Anterior pituitary cells express γ‐aminobutyric acid (GABA)‐A receptor‐channels, but their structure, distribution within the secretory cell types, and nature of action have not been clarified. Here we addressed these questions using cultured anterior pituitary cells from postpubertal female rats and immortalized αT3‐1 and GH 3 cells. Our results show that mRNAs for all GABA A receptor subunits are expressed in pituitary cells and that α1/β1 subunit proteins are present in all secretory cells. In voltage‐clamped gramicidin‐perforated cells, GABA induced dose‐dependent increases in current amplitude that were inhibited by bicuculline and picrotoxin and facilitated by diazepam and zolpidem in a concentration‐dependent manner.

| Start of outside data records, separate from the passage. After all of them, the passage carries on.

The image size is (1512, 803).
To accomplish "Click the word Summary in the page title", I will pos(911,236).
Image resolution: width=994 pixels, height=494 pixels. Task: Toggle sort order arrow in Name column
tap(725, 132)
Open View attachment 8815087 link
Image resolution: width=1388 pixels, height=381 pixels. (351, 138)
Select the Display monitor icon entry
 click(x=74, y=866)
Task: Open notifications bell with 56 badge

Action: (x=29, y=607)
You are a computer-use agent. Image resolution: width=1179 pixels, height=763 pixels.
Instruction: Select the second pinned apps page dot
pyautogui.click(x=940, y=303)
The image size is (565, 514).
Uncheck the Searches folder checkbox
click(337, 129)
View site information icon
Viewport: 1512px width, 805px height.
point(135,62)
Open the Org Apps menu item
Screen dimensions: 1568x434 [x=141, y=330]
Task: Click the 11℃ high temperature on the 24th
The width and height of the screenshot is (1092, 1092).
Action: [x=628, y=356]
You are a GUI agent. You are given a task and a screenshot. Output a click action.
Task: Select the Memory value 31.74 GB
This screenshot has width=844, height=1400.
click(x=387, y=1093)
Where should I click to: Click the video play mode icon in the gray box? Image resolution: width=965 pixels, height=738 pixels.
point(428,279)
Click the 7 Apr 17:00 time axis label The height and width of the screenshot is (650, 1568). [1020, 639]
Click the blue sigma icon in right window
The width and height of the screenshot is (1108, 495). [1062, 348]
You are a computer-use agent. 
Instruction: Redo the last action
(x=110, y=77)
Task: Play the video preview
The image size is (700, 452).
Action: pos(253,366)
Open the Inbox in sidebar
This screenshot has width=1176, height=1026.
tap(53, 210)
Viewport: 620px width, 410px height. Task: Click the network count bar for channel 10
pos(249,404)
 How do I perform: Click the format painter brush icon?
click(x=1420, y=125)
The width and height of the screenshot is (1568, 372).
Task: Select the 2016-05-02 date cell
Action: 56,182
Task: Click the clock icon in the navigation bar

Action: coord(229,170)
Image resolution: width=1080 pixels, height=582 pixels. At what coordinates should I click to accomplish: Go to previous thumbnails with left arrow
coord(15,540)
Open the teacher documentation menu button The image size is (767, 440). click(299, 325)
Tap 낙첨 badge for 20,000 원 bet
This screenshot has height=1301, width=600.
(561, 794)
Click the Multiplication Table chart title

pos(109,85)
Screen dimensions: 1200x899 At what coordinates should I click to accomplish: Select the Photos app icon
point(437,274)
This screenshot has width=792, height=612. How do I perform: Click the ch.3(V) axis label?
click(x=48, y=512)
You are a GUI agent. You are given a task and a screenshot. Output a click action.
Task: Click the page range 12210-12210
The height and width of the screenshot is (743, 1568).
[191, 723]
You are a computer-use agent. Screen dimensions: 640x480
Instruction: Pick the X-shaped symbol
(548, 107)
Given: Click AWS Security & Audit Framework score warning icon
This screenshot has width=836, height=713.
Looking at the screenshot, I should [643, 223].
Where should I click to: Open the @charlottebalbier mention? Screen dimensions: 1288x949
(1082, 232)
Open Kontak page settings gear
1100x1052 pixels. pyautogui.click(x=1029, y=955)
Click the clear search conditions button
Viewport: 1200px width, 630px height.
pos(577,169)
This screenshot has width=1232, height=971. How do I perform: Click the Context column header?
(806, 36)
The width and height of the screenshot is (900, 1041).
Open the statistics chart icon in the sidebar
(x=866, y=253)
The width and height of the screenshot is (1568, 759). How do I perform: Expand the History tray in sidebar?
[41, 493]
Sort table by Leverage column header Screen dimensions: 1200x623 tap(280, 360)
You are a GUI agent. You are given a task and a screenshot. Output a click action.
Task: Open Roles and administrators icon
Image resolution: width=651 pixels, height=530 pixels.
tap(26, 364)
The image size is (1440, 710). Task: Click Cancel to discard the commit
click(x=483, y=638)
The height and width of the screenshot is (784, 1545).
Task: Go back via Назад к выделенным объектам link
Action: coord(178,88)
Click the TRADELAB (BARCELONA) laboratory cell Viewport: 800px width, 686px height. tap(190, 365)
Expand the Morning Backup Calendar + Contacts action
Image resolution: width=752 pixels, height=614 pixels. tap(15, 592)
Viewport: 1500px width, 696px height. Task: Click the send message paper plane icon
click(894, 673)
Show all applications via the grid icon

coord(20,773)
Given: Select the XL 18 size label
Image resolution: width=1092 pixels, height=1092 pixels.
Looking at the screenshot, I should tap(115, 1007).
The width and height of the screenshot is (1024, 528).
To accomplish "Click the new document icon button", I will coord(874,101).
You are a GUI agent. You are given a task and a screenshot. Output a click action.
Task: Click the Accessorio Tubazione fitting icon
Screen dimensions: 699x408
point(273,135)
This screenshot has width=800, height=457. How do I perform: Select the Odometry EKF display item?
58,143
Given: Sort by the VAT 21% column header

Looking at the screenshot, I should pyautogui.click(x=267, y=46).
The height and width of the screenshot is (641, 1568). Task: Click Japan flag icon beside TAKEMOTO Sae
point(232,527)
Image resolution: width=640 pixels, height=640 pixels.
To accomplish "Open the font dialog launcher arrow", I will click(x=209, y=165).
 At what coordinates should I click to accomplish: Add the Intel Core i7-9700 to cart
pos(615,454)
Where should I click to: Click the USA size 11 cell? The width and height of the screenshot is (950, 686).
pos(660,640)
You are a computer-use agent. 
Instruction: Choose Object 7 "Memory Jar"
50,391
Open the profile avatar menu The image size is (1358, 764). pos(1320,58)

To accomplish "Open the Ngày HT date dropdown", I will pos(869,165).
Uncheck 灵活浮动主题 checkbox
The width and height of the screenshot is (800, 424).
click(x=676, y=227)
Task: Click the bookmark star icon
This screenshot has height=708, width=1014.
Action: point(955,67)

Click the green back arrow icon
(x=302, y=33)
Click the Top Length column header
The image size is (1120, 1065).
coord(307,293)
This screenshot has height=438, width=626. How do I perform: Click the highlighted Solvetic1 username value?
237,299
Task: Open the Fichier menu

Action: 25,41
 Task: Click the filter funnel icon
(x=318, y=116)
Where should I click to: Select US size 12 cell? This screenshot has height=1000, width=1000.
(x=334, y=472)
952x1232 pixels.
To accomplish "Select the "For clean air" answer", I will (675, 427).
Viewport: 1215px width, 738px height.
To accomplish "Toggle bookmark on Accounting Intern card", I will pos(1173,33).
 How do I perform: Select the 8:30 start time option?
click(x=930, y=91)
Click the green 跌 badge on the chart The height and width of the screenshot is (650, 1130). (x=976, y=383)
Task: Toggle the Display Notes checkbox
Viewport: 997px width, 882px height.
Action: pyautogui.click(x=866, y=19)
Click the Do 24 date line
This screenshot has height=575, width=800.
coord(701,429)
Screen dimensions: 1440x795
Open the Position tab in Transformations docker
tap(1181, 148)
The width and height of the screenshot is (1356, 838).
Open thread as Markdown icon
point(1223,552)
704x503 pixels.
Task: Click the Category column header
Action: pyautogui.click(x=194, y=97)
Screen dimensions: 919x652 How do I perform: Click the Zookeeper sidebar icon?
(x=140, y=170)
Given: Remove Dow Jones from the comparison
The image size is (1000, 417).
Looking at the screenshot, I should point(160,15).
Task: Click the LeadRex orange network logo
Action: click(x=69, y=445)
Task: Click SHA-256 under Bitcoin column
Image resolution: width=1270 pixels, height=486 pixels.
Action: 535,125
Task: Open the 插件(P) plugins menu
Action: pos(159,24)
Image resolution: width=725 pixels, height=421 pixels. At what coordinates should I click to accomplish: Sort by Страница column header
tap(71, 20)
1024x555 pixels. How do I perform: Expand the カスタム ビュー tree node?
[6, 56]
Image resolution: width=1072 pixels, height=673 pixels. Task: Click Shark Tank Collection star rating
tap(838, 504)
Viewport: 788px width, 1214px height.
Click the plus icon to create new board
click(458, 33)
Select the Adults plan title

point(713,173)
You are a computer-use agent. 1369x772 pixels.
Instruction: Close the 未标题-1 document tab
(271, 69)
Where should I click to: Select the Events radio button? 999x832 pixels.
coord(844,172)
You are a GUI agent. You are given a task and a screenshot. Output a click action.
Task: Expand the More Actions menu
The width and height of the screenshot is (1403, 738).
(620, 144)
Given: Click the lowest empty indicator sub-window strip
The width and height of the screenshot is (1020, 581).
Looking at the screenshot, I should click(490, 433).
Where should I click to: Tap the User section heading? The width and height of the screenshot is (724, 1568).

In intact cells, GABA and the GABA A receptor agonist muscimol caused a rapid and transient increase in intracellular calcium, whereas the GABA B receptor agonist baclofen was ineffective, suggesting that chloride‐mediated depolarization activates voltage‐gated calcium channels. Consistent with this finding, RT‐PCR analysis indicated high expression of NKCC1, but not KCC2 cation/chloride transporter mRNAs in pituitary cells. Furthermore, the GABA A channel reversal potential for chloride ions was positive to the baseline membrane potential in most cells and the activation of ion channels by GABA resulted in depolarization of cells and modulation of spontaneous electrical activity. These results indicate that secretory pituitary cells express functional GABA A receptor‐channels that are depolarizing.